Lisney noted that appetite remained for well-located city centre premises, as illustrated by the sales of JW Sweetman’s, on Burgh Quay, the Barge, on Charlemont Street, the Bachelor Inn, on Bachelors Walk, the Fade Street Social investment, and Grand Social, on Lower Liffey Street.

 

The report shows that the suburban market continued to witness keen demand, with sales completed for large well-known and established premises, such as the Abbey Tavern, Howth, Mulligan’s, Sandymount, the Terenure Inn, Terenure, and McCloskey’s, Donnybrook.

 

Reversal Of Trend

While off-market activity continued to feature, the 2023 market was characterised by a dominance of transactions completed from public offerings, accounting for 76% of volume and 75% of total value.
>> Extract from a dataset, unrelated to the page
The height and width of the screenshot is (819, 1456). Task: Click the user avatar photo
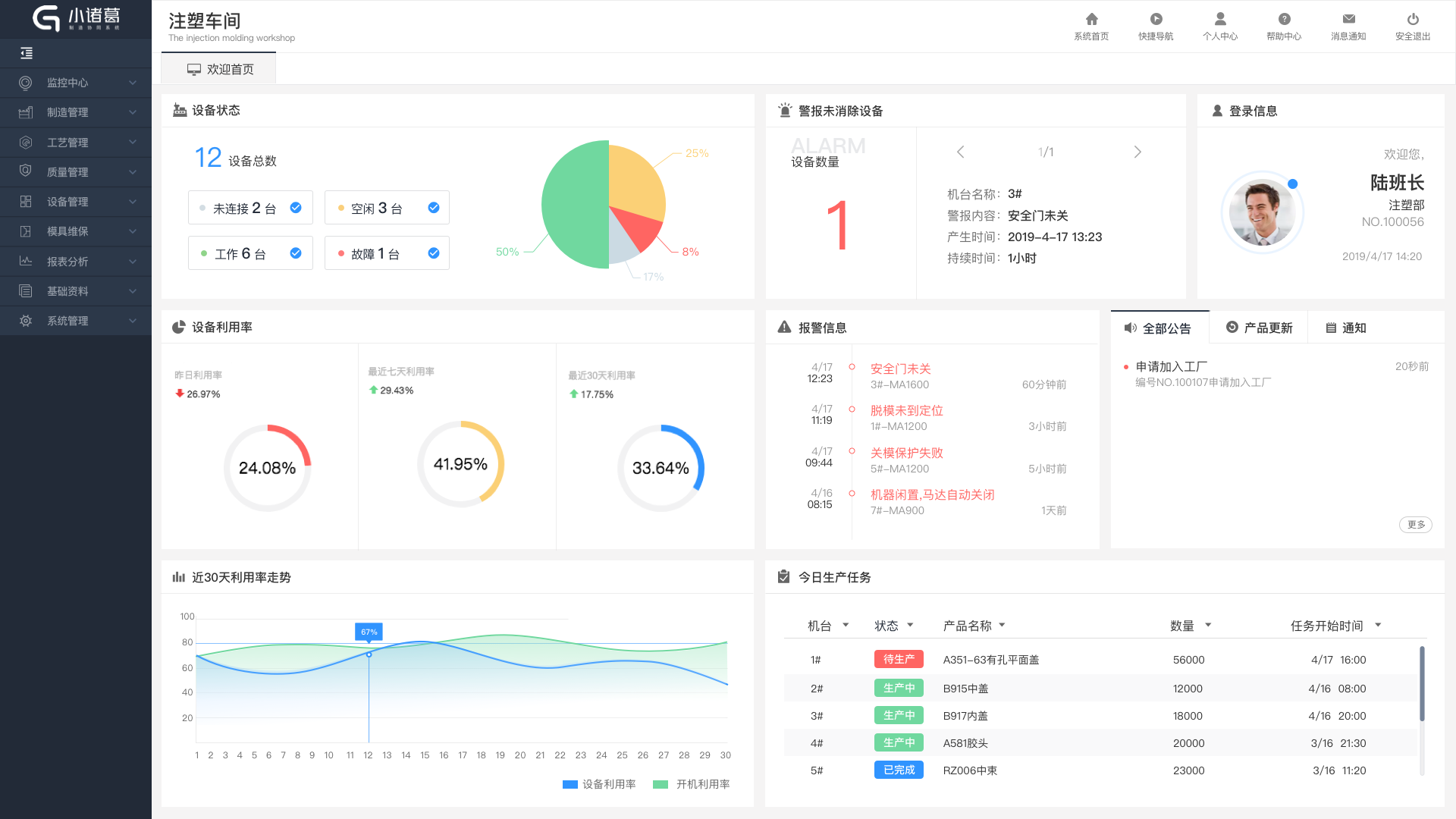tap(1262, 213)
Lisney noted that this is a reversal of the trend witnessed in 2022, when off-market transactions accounted for 58% of volume and 69% of value.

 

‘Trading Challenges’

“Moving into 2024, appetite to acquire remains strong, however, trading challenges do remain. The recent increase in minimum wage, coupled with the VAT increase on food sales, will directly impact on bottom-line profit,” said Rory Browne, divisional director in Lisney’s licensed and leisure department. “We see publicans remaining as the dominant purchaser class, with developers possibly less active due to the rise in bill costs, coupled with difficulties in securing funding.

 

“Private equity we see remaining focused on the larger established cities, primarily targeting businesses that enjoy high volumes of trade with strong bottom-line profit.”